© 2012 Reiner Wandler

#em12 "La Roja", "la crisis" und "la Merkel"

Es war kein Satz für die Geschichte, aber sehr wohl ein Satz fürs Gemüt: „Ich habe es aus Stolz getan“, erklärte der spanische Nationalspieler Sergio Ramos nach seinem Elf-Meter gegen Portugal. Es war ein Strafstoß der an Schönheit nur von Andrea Pirlos Schlenzer gegen England überboten wurde. Ramos, der dafür bekannt ist, wichtige Elf-Meter in den Abendhimmel zu donnern, traf mit Eleganz und durfte zu Recht „Stolz“ empfinden.
„Stolz“ ist genau das, was den Spaniern in den letzten schweren Wochen der Krise abhandengekommen ist. Wen wundert es da, dass es eben jener Satz ist, den die Presse in Spanien begeistert? „Als das Land in Sachen Krise am schlechtesten dagestanden hat, ist der Fußball eine Oase gewesen. Die Menschen haben all das ein bisschen vergessen und sich auf dem Fußball konzentriert“, fügt Torhüter und Kapitän Iker Casillas hinzu, als wäre EM und Krise bereits vorbei.
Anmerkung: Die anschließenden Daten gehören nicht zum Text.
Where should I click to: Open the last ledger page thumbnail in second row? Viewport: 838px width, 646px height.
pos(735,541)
Zu Hause springt der Funke der Freude nur teilweise über. Die Kneipen, die die Spanier für Freizeitplauschs, Arbeitstreffen, Familienfeiern und eben auch zum kollektiven Fußballvergnügen, so schätzen, bleiben weitgehend leer. Anders als noch vor zwei Jahren bei der WM bekommt auch der eine Platz, der sich nach Anpfiff entscheidet, nicht alleine, sondern in Gesellschaft mitzuzittern. 25 Prozent Arbeitslosigkeit, Kürzungen bei Gehältern und Löhnen im Öffentlichen Dienst und die Angst vor Entlassung lässt das Geld fest im Portemonnaie sitzen.
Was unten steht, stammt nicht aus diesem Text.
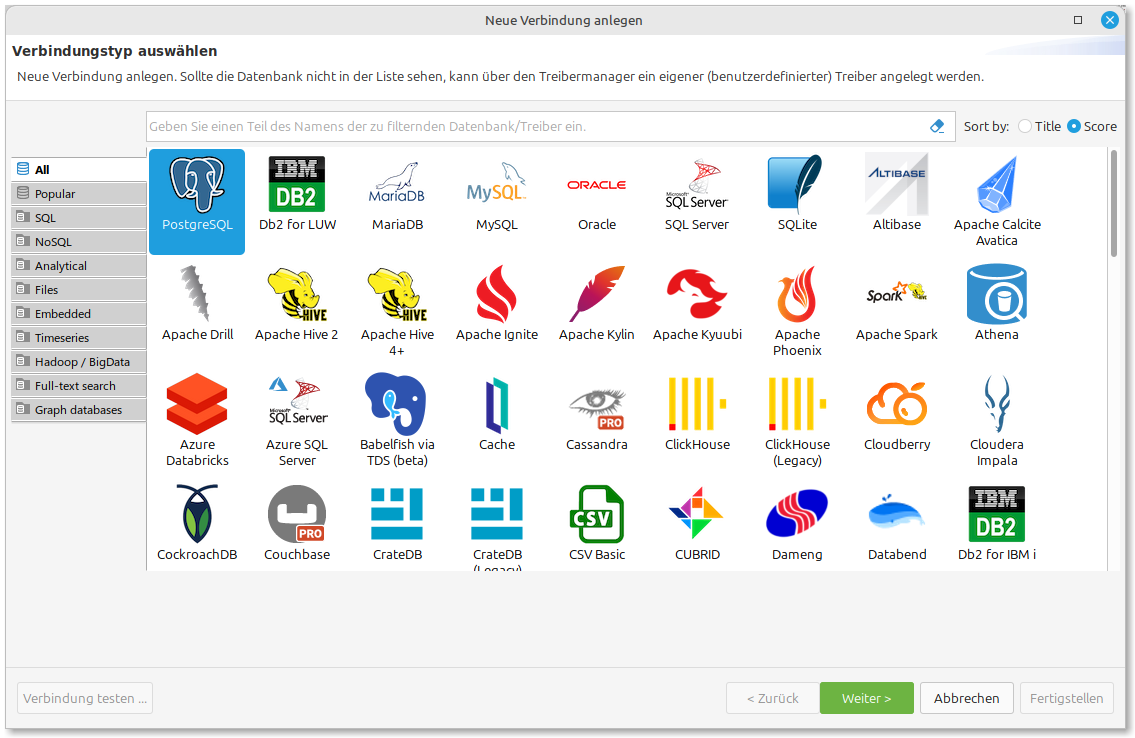Choose the MariaDB seal icon
The width and height of the screenshot is (1135, 738).
[x=397, y=185]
Nach dem Halbfinale blieb in Madrid die zentrale Puerta del Sol so gut wie leer. Nur wenige fanden den Weg zu Spaniens zentralstem Platz. Jeder der x-beliebige Sozialprotest versammelt hier fast täglich ein Vielfaches an Menschen.
Und das in Zeiten, in denen sich Spaniens Nationalequipe anschickt Geschichte zu schreiben. Nach einem EM-Sieg vor vier Jahren und der Weltmeisterschaft 2010 hat „La Roja“ jetzt erneut die Möglichkeit gegen Italien Europameister zu werden. Sollte dies gelingen, wäre Spanien das erste Land mit drei Titeln in Folge. Der deutschen Nationalmannschaft in den 1970ern wäre dies fast gelungen, aber eben nur fast.

Doch trotz der großen sportlichen Moments verdrängt Tag für Tag die Krise den Fußball auf Platz 2 der Schlagzeilen. Selbst während dem Halbfinale gegen Portugal legte die konservative Regierung unter Mariano Rajoy keine Pause ein. Zeitgleich zum Spiel wurde die angeschlagene Bankia zu 100 Prozent verstaatlicht. Weitere 13 Milliarden Euro wird dies den Steuerzahler kosten. Privat gebaute Autobahnen, die nicht rentabel sind, werden mit Hunderten von Millionen bezuschusst. Und um schon einmal Geld einzusammeln, wurde gleichzeitig bekannt gegeben, dass die Krankenkasse künftig 450 Medikamente nicht mehr finanziert. „Werden wir uns am Sonntag mit jedem Tor ein Medikament zurückbekommen, oder werden wir gar zum Miteigentümer bei einer Bank oder einer Autobahn“, beschwerte sich eine Sprecherin beim staatlichen Radio Nacional.
Spanien ist ein Land der „Empörten“. Dem allgemeinen Gefühl sozialer Kälte und sozialer Ungerechtigkeit ist nichts mehr heilig – auch „La Roja“ nicht. Lange bevor die Presse darüber berichtete, wusste jeder im Land, dank Facebook und Kneipengespräche, dass die Nationalkicker, sollten sie Europameister werden, 300.000 Euro pro Kopf als Prämie erhalten. Das sind 20 Prozent mehr als noch vor zwei Jahren bei der WM, während zu Hause die Zuwendungen für den Breitensport, Sozialleistungen sowie Löhne und Gehälter mit Verweis auf die Krise gekürzt werden.
Die linke Opposition im Parlament macht sich zum Wortführer der allgemeinen Unzufriedenheit und fordert, dass die Siegesprämien zumindest in Spanien versteuert werden müsse. Was selbstverständlich erscheint, ist es nicht. Vor zwei Jahren wurde das Geld in Österreich, dem „Arbeitsort“ während der WM, ausgezahlt. Dort ist der Spitzensteuersatz niedriger als zu Hause. In der Ukraine und Polen ist das wieder der Fall.
Das Lieblingsendspiel der meisten Spanier, wird es leider nicht geben. Zu gerne hätten sie ihre „Roja“ gegen „la Mannschaft“ gesehen. Was hätte es Schöneres geben können, als den krisengeschüttelten Nationalstolz mit einem Sieg gegen Deutschland aufzupolieren? Doch die Ehre, es „la Merkel“ gezeigt zu haben, fiel nun den Italiener zu. Bleibt die Genugtuung, dass – egal wer am Sonntag gewinnt – die Besten aus dem Süden kommen.